The inclusion of CHECK constraints requires a read of the entire table to enforce the CHECK constraint.  The accompanying table scan can impact write activity for a large table.

 

Other schema changes present performance and concurrency challenges for large tables due to accompanying batch update operations.  Those include:

  1. Adding NULL column with DEFAULT and WITH VALUES clauses
  2. Adding NOT NULL column
  3. Changing NULL to NOT NULL property

 

Using the Piecemeal Update best practice with NULL columns allows us to avoid the undesirable associated activities occurring with some schema changes such as unintended reads and writes, enabling us to utilize the fastest, least intrusive techniques for high concurrency and availability.

 

Tom Davidson

SQL Server Customer Advisory Team

Comments

  • Anonymous
    April 03, 2006
    Itzik Ben-Gan is offering the following tip in his upcoming "Inside SQL Server 2005 - TSQL Programming" book (should be available in May 2006): "You can use a simple test to check whether a certain schema change requires
    physical access to the data and might take a while, or is merely a metadata change.
    Turn on the STATISTICS IO option in your session and perform the schema change
    against a small test table.

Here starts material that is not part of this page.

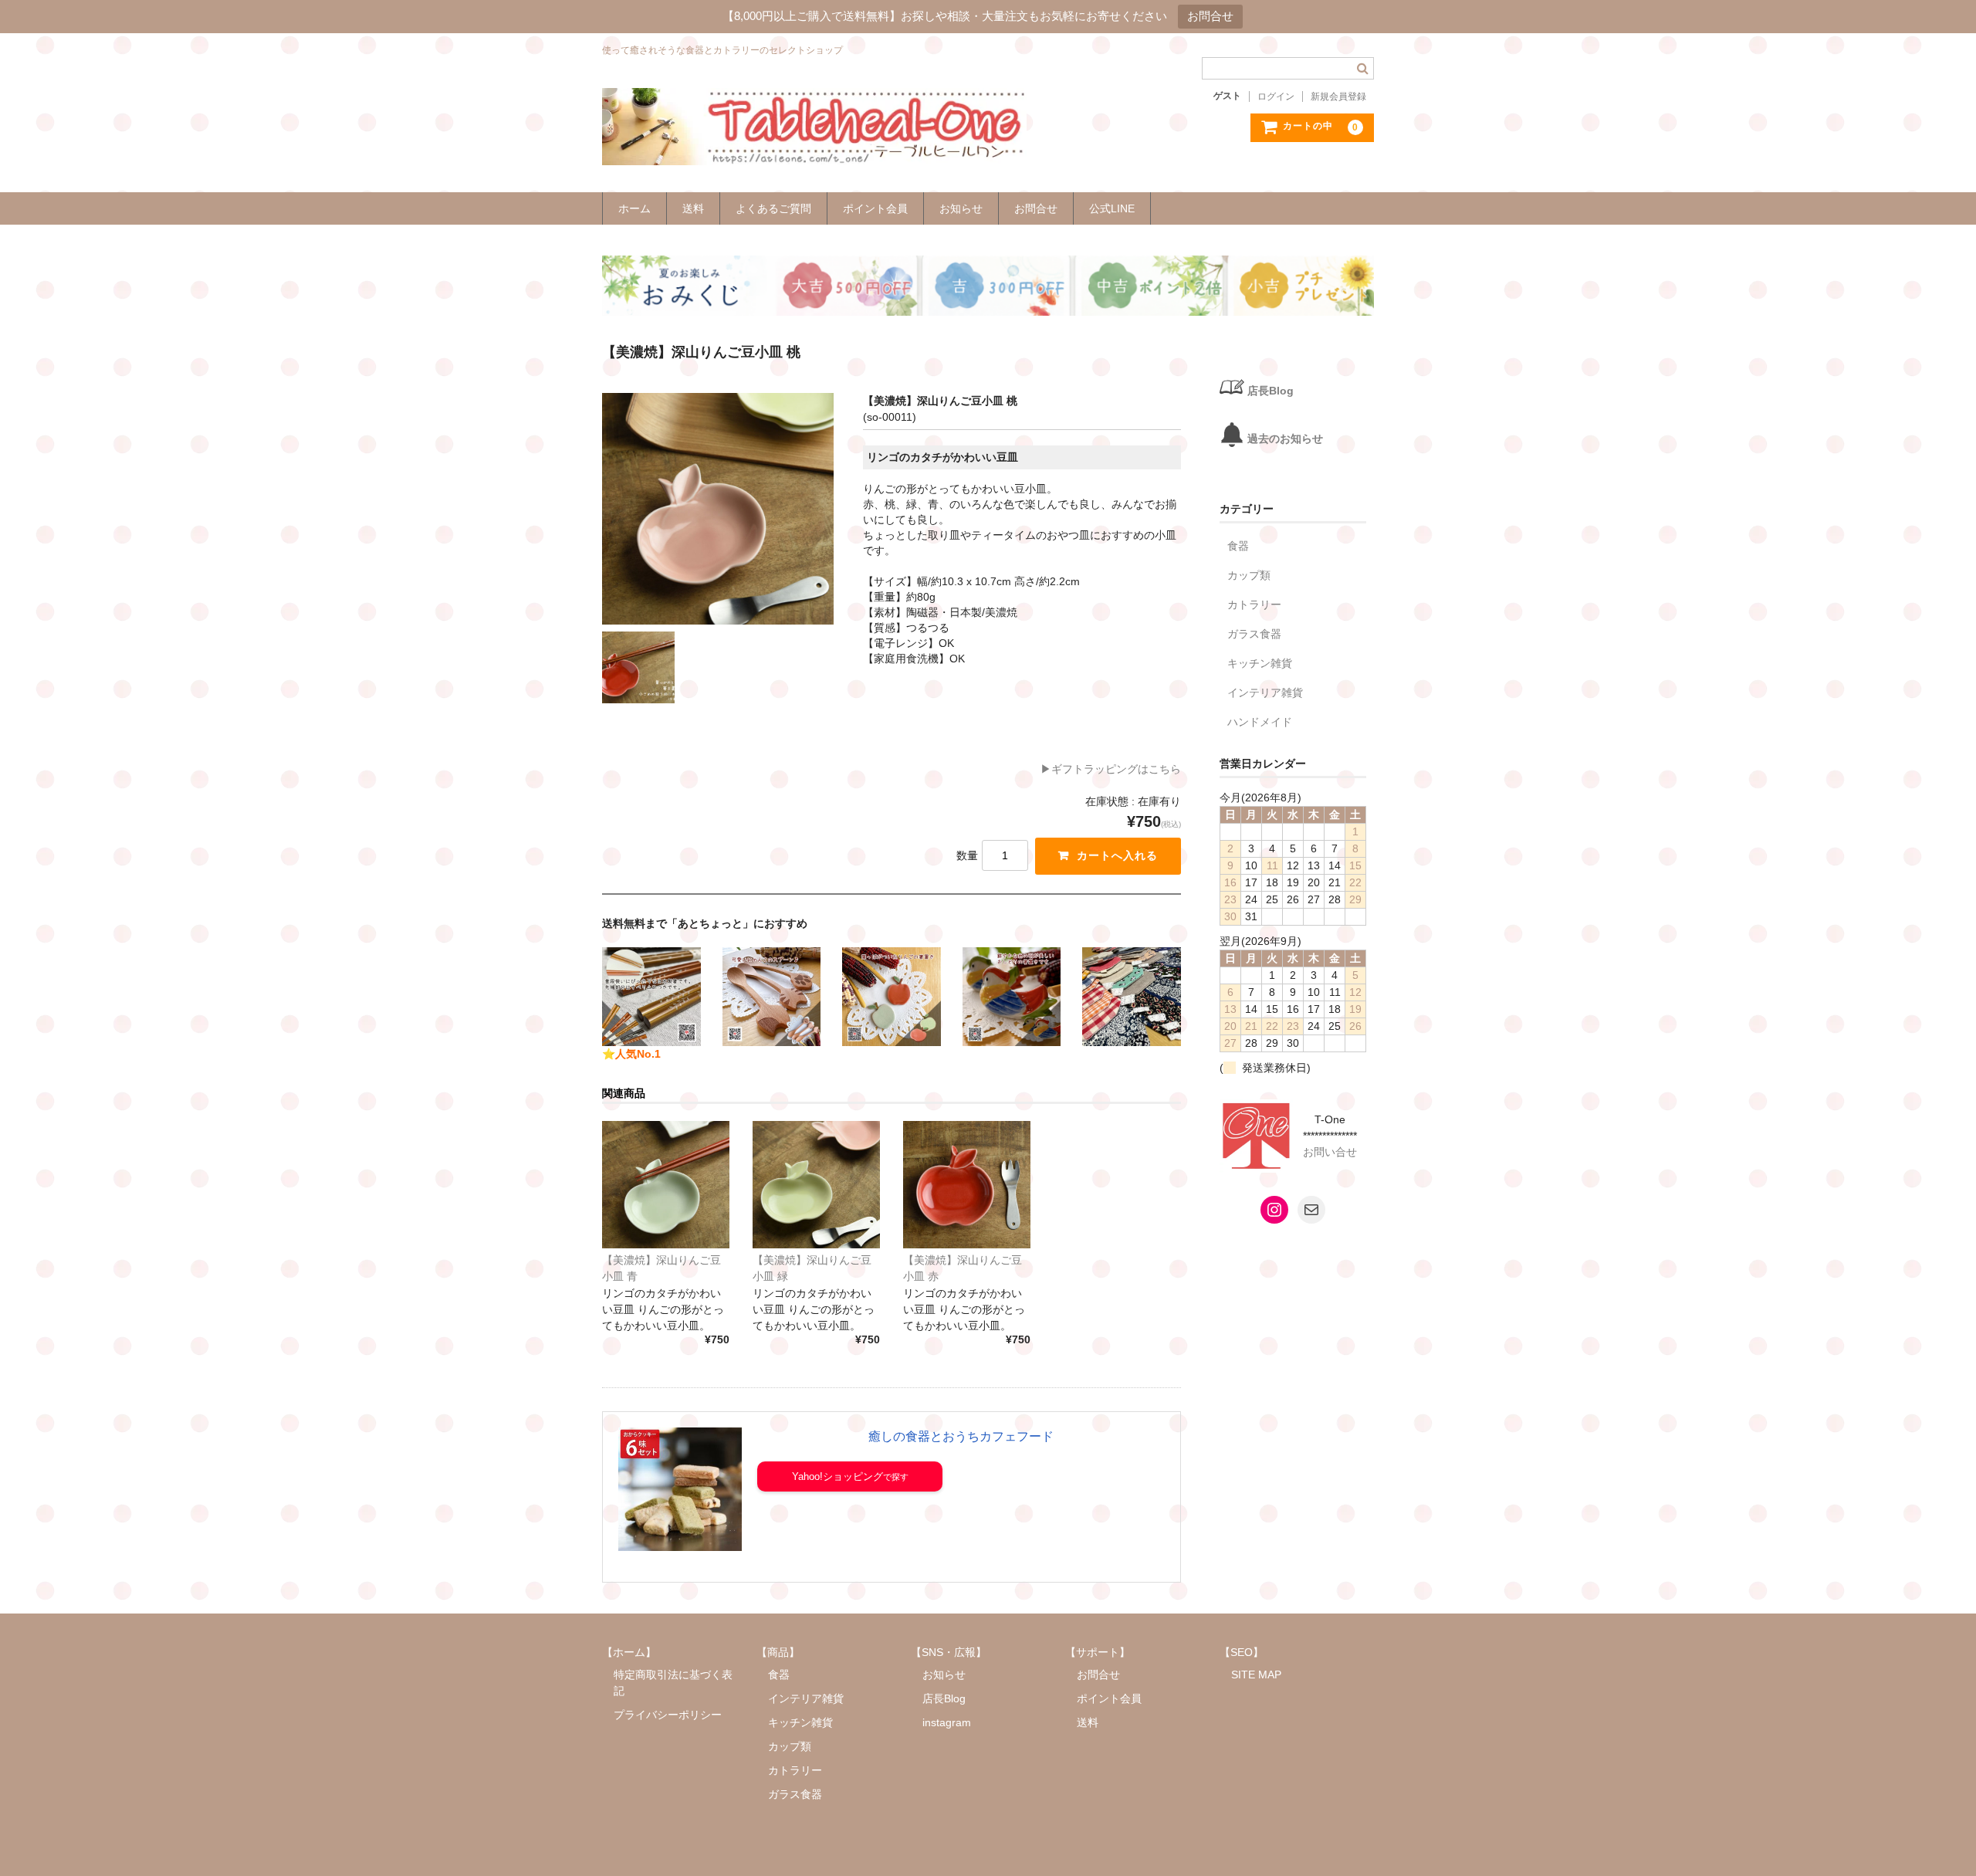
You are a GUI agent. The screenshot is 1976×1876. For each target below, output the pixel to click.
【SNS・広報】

If no IO is reported, you know that the change did not
    involve access to the base data, and therefore is fast." I would like only to add to it - don't forget to load some rows into your test table. If you are not sure if it makes a difference or not, use the same schema for your test table as you have on your production table.

  • Anonymous
    April 05, 2006
    You probably ought to include an index on your NewZip column - I suspect executing the batch a million times for a billion rows would benefit from this.

  • Anonymous
    May 17, 2006
    I want to add a new column at a particular position in table without droping/recreating table. How to do it?

  • Anonymous
    June 04, 2006
    Why would an index help on the newZip column? I actually think it would hurt since you are doing inserts to the table only during the piecemeal update, so an index would slow it down some, no?

  • Anonymous
    June 10, 2006
    We’ve done related types of changes such as this with great success on tables (one very wide) comprised of hundreds of millions of rows—yet we were never successful in implementing a mechanism which wasn’t intrusive.  Instead, our protocol involved creating a de novo table with I/U/D triggers on the original table which populated an auditing table to track changes.  This has the benefit of re-claiming unused space, yet your article suggests that additional thought might reveal less intrusive means.  This work was done on a SQL Server 2000 OLTP db.  

    I’m curious about your choice of the SET ROWCOUNT statement.  In my own experiments--admittedly not 100% comprehensive--creative use of TOP has been significantly more performant (again, this was SQL Server 2000).

  • Anonymous
    February 04, 2007
    Σε προηγούμενο post Efficient schema changes είχα αναφέρει το πόσο χρονοβόρα μπορεί να γίνει μια διαδικασία

  • Anonymous
    August 20, 2007
    The comment has been removed

  • Anonymous
    May 29, 2009
    PingBack from http://paidsurveyshub.info/story.php?title=microsoft-sql-server-development-customer-advisory-team-managing

  • Anonymous
    July 23, 2010
    More attention needs to be drawn to indexes and the changing of a datatype or the dropping of a column.  If indexes are not scripted out beforhand, a schema change may take much longer then desired as the change propogates through the indexes.  A strategy for minimizing index operations should be completed before modifying the table.

  • Anonymous
    April 27, 2017
    What about column order? In reality, many applications are developed with INSERT statements that rely on the order of columns for inserting values. In that case, code would have to be updated.

    • Anonymous
      April 27, 2017
      Good point. We generally recommend adding columns at the 'end' of the table on top of all the other guidelines in this post.